The way I figure it, the scalpel used on Jim Calhoun's fractured hip during surgery Saturday night may as well be used to engrave in stone that he'll 100 percent, for sure, take-it-to-the-bank return for his 27th year asUConn men's basketballcoach.
As his UConn players, past and present, began filing into Mohegan Sun Arena for the Jim Calhoun Celebrity Classic, word spread that only a few hours earlier, Calhoun's bike had slipped on some sand near his summer home in Madison, forcing a nasty fall. Given that Calhoun broke five ribs after falling over the handlebars in the 12th mile of a 50-mile charity bike ride in 2009 — he still finished the race — it almost seemed as if someone was playing an inappropriate joke.
But no, it was true.
Anybody who has biked along the Connecticut shore, at the Cape, around Newport, knows that sand can be the mortal enemy of the cyclist. "He also has those shoes that are tied in, clip-ons," associate coach George Blaney said.

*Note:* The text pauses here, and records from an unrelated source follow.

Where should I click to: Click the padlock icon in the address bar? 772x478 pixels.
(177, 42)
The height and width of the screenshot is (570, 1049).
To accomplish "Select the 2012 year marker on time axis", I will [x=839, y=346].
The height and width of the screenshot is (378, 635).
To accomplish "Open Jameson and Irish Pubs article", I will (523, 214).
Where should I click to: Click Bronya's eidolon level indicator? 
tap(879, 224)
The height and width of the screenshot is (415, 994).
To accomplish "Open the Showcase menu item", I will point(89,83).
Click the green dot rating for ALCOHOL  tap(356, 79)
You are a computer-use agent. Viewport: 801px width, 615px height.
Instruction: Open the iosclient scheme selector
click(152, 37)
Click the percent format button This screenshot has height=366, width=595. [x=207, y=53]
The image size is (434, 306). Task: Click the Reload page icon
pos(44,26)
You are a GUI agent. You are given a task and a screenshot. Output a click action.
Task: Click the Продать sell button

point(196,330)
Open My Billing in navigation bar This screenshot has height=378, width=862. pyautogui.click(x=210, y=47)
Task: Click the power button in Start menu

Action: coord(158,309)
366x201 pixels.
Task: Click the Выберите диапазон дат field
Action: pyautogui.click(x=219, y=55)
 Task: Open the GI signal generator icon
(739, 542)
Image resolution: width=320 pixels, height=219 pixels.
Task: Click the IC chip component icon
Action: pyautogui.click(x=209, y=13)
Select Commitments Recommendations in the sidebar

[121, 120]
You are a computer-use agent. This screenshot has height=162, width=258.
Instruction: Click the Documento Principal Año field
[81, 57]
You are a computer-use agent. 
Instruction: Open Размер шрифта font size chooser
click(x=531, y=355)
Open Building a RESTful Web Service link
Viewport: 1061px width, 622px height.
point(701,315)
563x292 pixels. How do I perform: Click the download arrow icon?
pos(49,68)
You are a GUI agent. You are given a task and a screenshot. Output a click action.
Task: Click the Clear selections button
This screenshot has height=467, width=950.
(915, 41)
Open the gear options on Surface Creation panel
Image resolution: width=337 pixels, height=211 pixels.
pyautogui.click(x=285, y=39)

The spill had to hurt a septuagenarian plenty. Yet as Calhoun, the toughest, meanest son of a gun in the valley, rests today at John Dempsey Hospital at the UConn Health Center in Farmington, the last thing I expect him to allow is this news lede:
STORRS — A fractured hip suffered in a biking mishap has forced Hall of Fame basketball coach Jim Calhoun, 70, to retire after 40 years at Northeastern and UConn. The three-time NCAA champion and sixth winningest coach in college history…
Not going to happen. No way. He's so freaking stubborn that he'll win the Tour de France before he quits because of this.
When Calhoun's knees went, so did his ability to run marathons and pound pavement. He turned to biking to satiate his cardiovascular fix. And if it is true that what doesn't kill you makes you stronger, well, Calhoun could use his love of biking to coach until he's 100. Like we said, if it doesn't kill him first.
Athletic director Warde Manuel has said he expects Calhoun to return next season, and while Calhoun has said nothing publicly to the contrary, he also hasn't said flatly that he'll be back. And given the uncertainty over his successor, of what direction the school might turn, that in turn has lead to a streak of uncertainty.
"I can't picture Coach Calhoun retiring, to tell you the truth," Kemba Walker said. "I'm pretty sure he's not thinking about retirement right now. His hip is broke. He's thinking about recovering."
Do you think after this painful incident, he'll use it as a motivating source to say, "Screw you," to the critics, "I'm not retiring"?
"Maybe, maybe, that's how he is," Walker said, breaking into a laugh. "He's a tough guy."
Still, Kemba, you might be the perfect guy to tell him to hang up the pedals.
"Nah, he's got to stay in his shape," Walker said.
If not Kemba, then Blaney, his trusted confidante, has got to be the man.
"We've had that conversation," Blaney said. "Have you ever tried to tell him to do anything?"
Yeah, and it never works out so well.
"He's always going to want to win, always going to want to compete," Jeremy Lamb said. "If anything, this would be something to let him know he needs to rest his body sometimes. I know he's going to fight. I don't know if this will make him coach more or retire more. I just know he is one strong man."
Manuel received word of Calhoun's injury on his ride to the casino. And given that it has been one thing after another since he has taken over as athletic director, Manuel could be forgiven for smiling gently and wondering if he could go one day without another unforeseen encounter.
"My thoughts and prayers are with Jim for a speedy recovery," Manuel said. "He has had some bad breaks the last year or so, and we just have to hope he'll have a speedy recovery."